Pollinator declines are widespread and documented around the world (Potts et al. 2010). Because of the recognition that bees in particular are critical for their pollination services in agricultural systems, many have called for the restoration of natural landscapes to support both honey bees and native bees, including the recently released National Strategy to Promote the Health of Honey Bees and Other Pollinators (Pollinator Health Task Force 2015), and the National Seed Strategy (Plant Conservation Alliance 2015). Several studies have demonstrated the utility of native plant borders around orchards and agricultural fields in improving crop pollination success (Russo et al. 2013; Woodcock et al. 2014; Orford et al. 2016), and pollinator gardens are increasing in popularity in home and corporate landscapes. Some departments of transportation are reconsidering their mowing schedules in order to minimize damage to road verge plants used by pollinators. They are also considering the use of pollinator friendly seed mixes for roadside plantings.

Also gaining momentum in recent years is concern for the monarch butterfly and its migration across North America. The monarch is a charismatic species that has been declining very rapidly. This is due in part to the loss of the milkweed (Asclepias) species required for larval development and to declines in nectar sources needed to fuel its long migration (Brower et al. 2012), coincident with an increase in use of glyphosate herbicide (Pleasants and Oberhauser 2012). Plans to restore milkweed corridors throughout monarch breeding grounds are underway across the United States. Taken together, the groundswell of enthusiasm for pollinator restoration is impressive and it is incumbent on us, the restoration community, to do it well. Whether they are pollinator gardens, highway corridors, supplemental seeding of a prairie remnant, or restoration of an old field, we need to design species mixes that are effective for pollinator support.

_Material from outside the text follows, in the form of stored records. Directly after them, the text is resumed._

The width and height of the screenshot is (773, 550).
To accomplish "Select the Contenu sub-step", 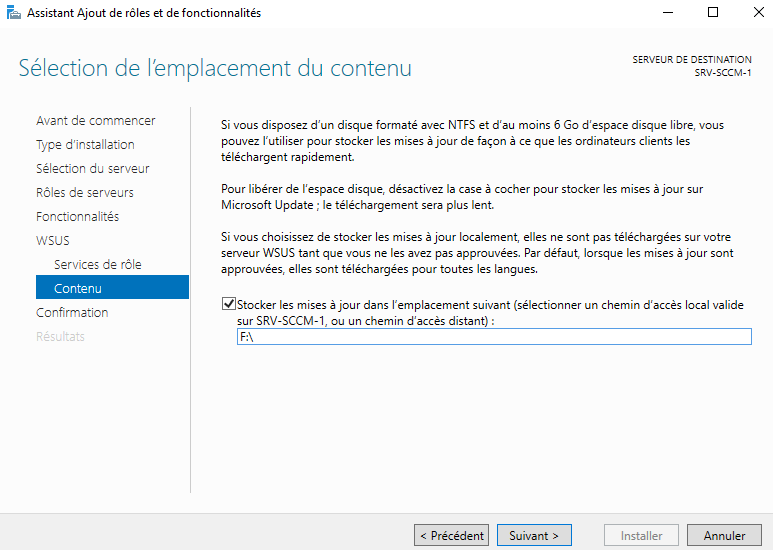I will (x=78, y=289).
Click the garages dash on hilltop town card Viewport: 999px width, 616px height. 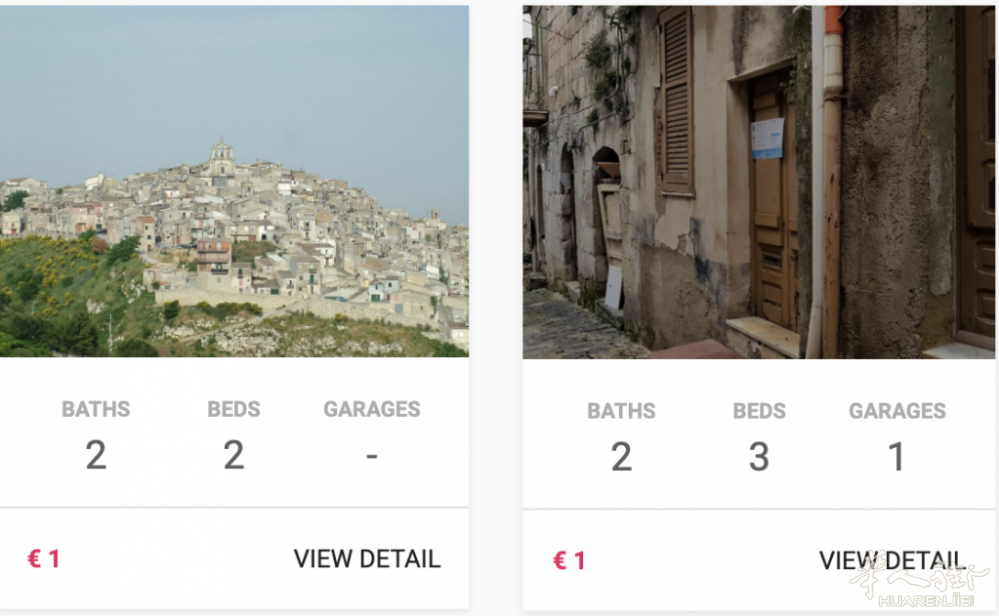[x=372, y=456]
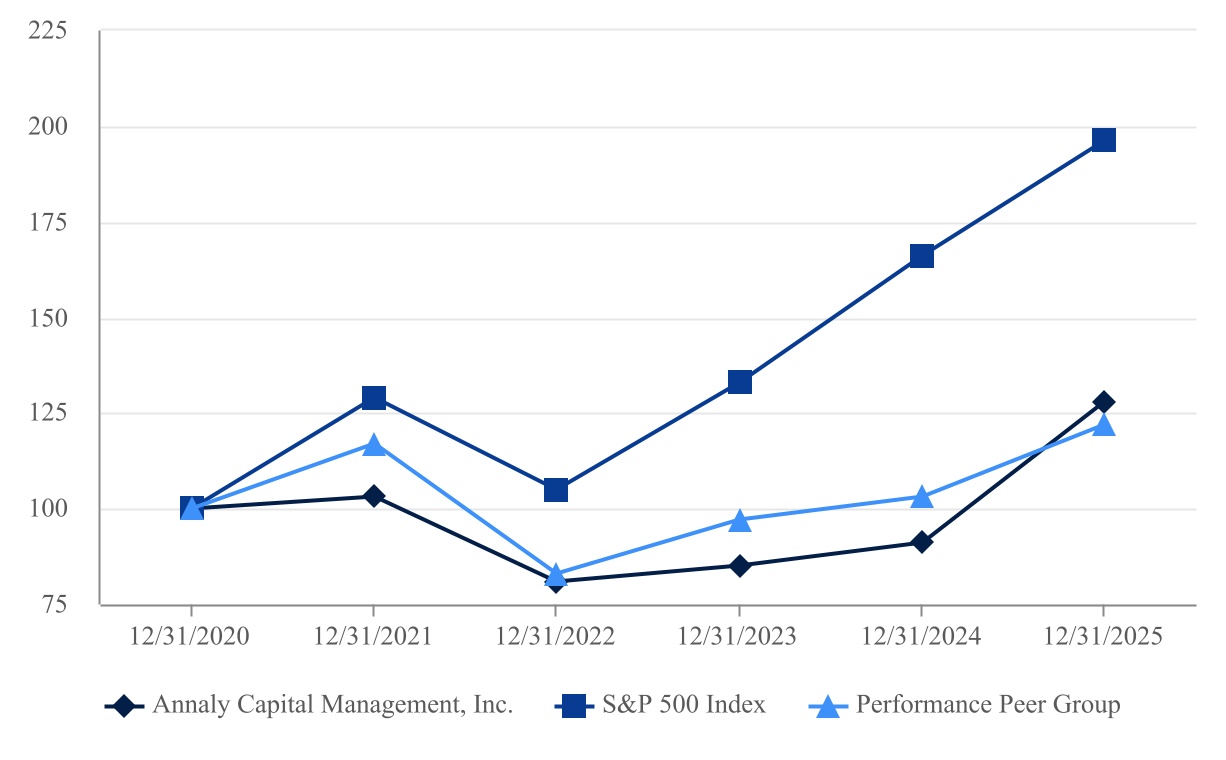This screenshot has height=760, width=1226.
Task: Click the S&P 500 square marker at 12/31/2022
Action: [x=556, y=490]
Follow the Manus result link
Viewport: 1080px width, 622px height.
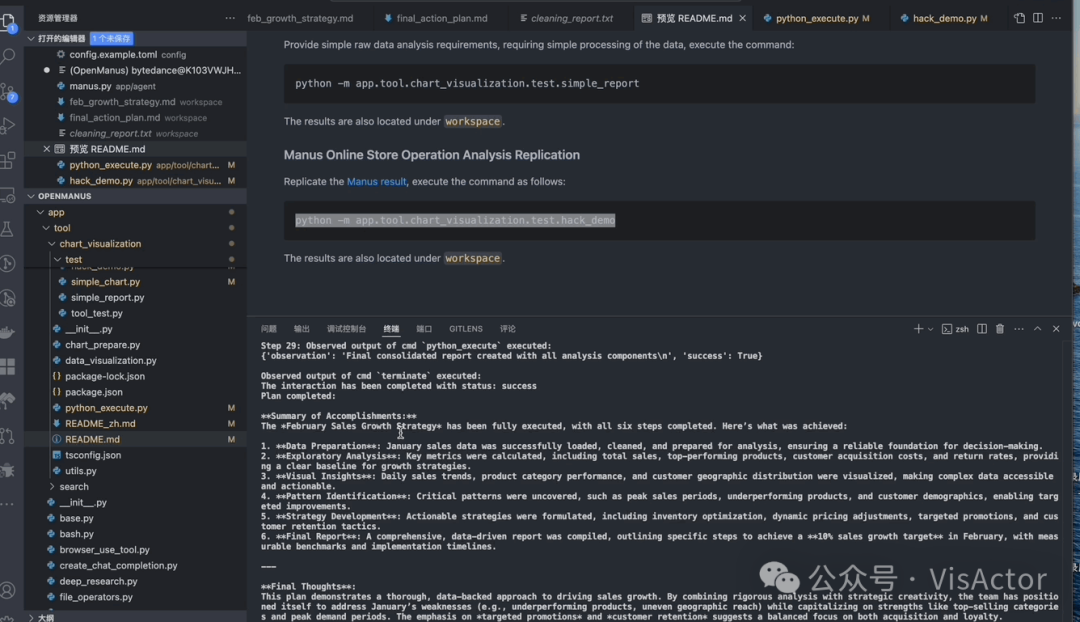(376, 182)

Pollinating insects, including bees, butterflies, and moths, rely on a diversity of plant and floral resources (i.e., nectar and pollen) throughout their life cycle. Depending on the bee species, either the overwintering queens (in Bombus) or new adults (in solitary bees) emerge in the spring. These emerging bees need early-flowering plants within the flight range of their nesting habitat, which can vary based on bee species (Greenleaf et al. 2007). Floral resources are needed both for adult bees to feed upon, and to provide provisions of pollen and nectar for their offspring. For lepidopterans (butterflies and moths), plant requirements vary across their lifecycle, and include specific egg laying substrates, overwintering sites, and larval food plants. Often, larvae may have specific host species that they need for development, whereas adults are often more generalized in their nectar requirements. Ensuring that both host plants and nectar resources are present within a community is important to maintaining a robust presence of lepidopterans (Scheper et al. 2014; Baude et al. 2016).

Indeed, insect diversity is correlated with plant species diversity in a variety of ecosystems, and declines in plant and insect diversity often occur in parallel (Biesmeijer et al. 2006; Ghazoul 2006; Carvalheiro et al. 2010). Fragment size and proximity to a range of floral or nesting resources in an urban matrix may also play a role in overall insect diversity. This is particularly true of specialist species when resources become limiting in small, isolated fragments (Cane et al. 2006). Because graminoids and wind pollinated woody taxa provide few resources for pollinators, a high forb:grass ratio can be indicative of a plant community providing good pollinator support. But the incidence of high plant diversity, or even the “right” plant diversity (i.e., a high diversity of forbs), may or may not be sufficient to support a varied pollinator community. It is very important to have floral resources available throughout the growing season. In other words, phenological diversity may be as important, or more important, than species diversity. For example, a study of floral resource availability and pollinator diversity in restored landfill sites versus reference grassland sites in the UK showed that the seasonal abundance of floral resources varied between restored and naturally occurring sites. Reference sites contained greater plant species richness in the spring while restored sites had greater plant species richness in the autumn (Tarrant et al. 2013). Correlated with this pattern, Tarrant et al. (2013) found that restored sites supported fewer spring floral visitors, but greater autumn floral visitors. Similarly, in a recent paper, Salisbury et al. (2015) found that gardens in the UK that contained both native and nonnative species supported more pollinators, and cited greater phenological diversity as one reason for the increase. However, greater phenological diversity can be accomplished using solely native species if planned judiciously.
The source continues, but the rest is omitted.